Sleeping pill increases dementia risk

A new study has revealed that sleeping pills, taken by an estimated 1.5million Britons, can increase the risk of dementia.

The results showed that pensioners using benzodiazepines – which include temazepam and diazepam – were 50% more likely to go on to develop dementia. This has led to researchers believing that doctors should stop prescribing the medication.

Researchers from Harvard University and the University of Bordeaux followed 1,063 men and women over the age of 65 for a 20 year period. To begin with no participants were taking the sleeping pills or showing signs of dementia.

After 15 years, researchers found that 253 participants had developed dementia. The results showed that of one hundred people who had started taking the drug, 4.8 would develop the condition, compared to 3.2 of every one hundred who weren’t taking the drug.

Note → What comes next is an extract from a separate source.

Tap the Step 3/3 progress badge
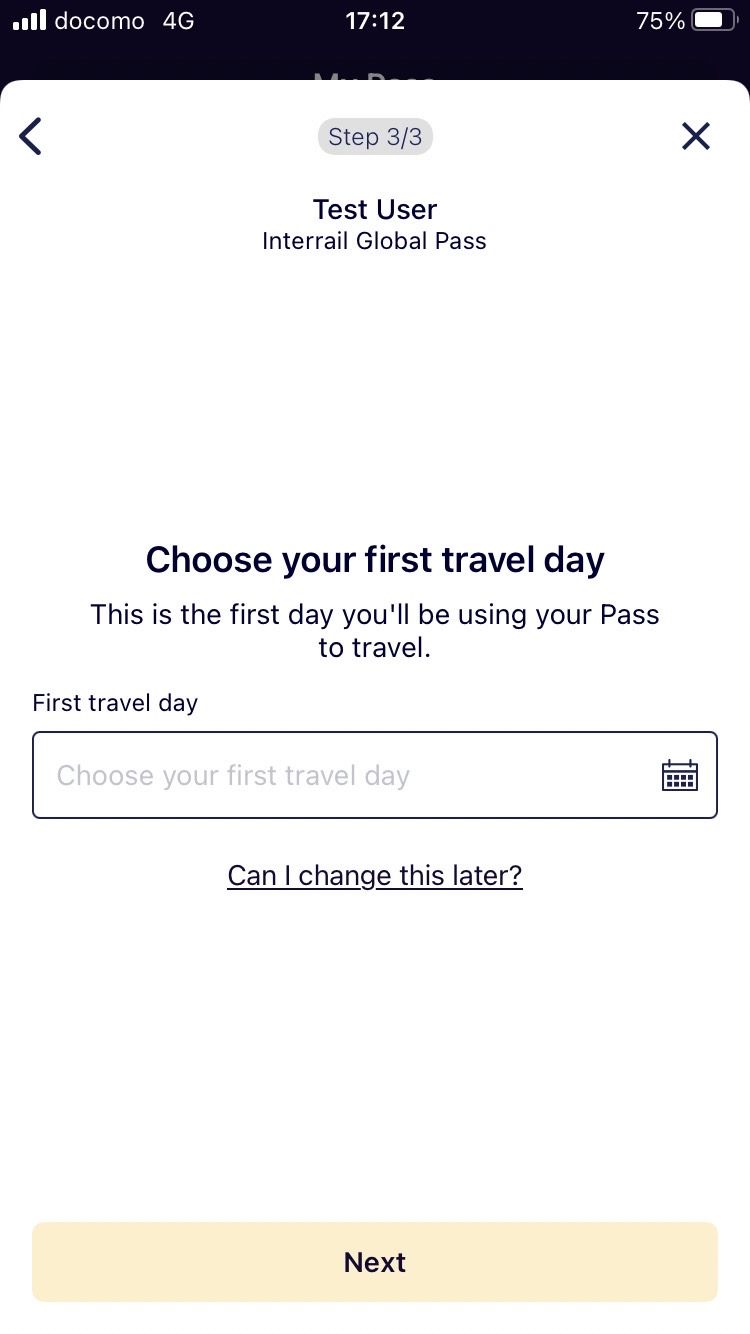750x1334 pixels. pos(375,137)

Professor Tobias Kurth, who works jointly at Harvard University’s School of Public Health and the University of Bordeaux, said, “There is a potential that these drugs are really harmful. If it is really true that these drugs are causing dementia that will be huge. But one single study does not necessarily show everything that is going on, so there is no need to panic. These drugs certainly have their benefits and if you prescribe them in a way they should be prescribed they treat very well.”

A spokesman for the Alzheimer’s Society said, “This is the not the first time it has been suggested that these drugs could have a negative impact on cognition. With this long-term study adding to the evidence, it emphasises how important it is we properly monitor how treatments for anxiety or sleep problems are used.”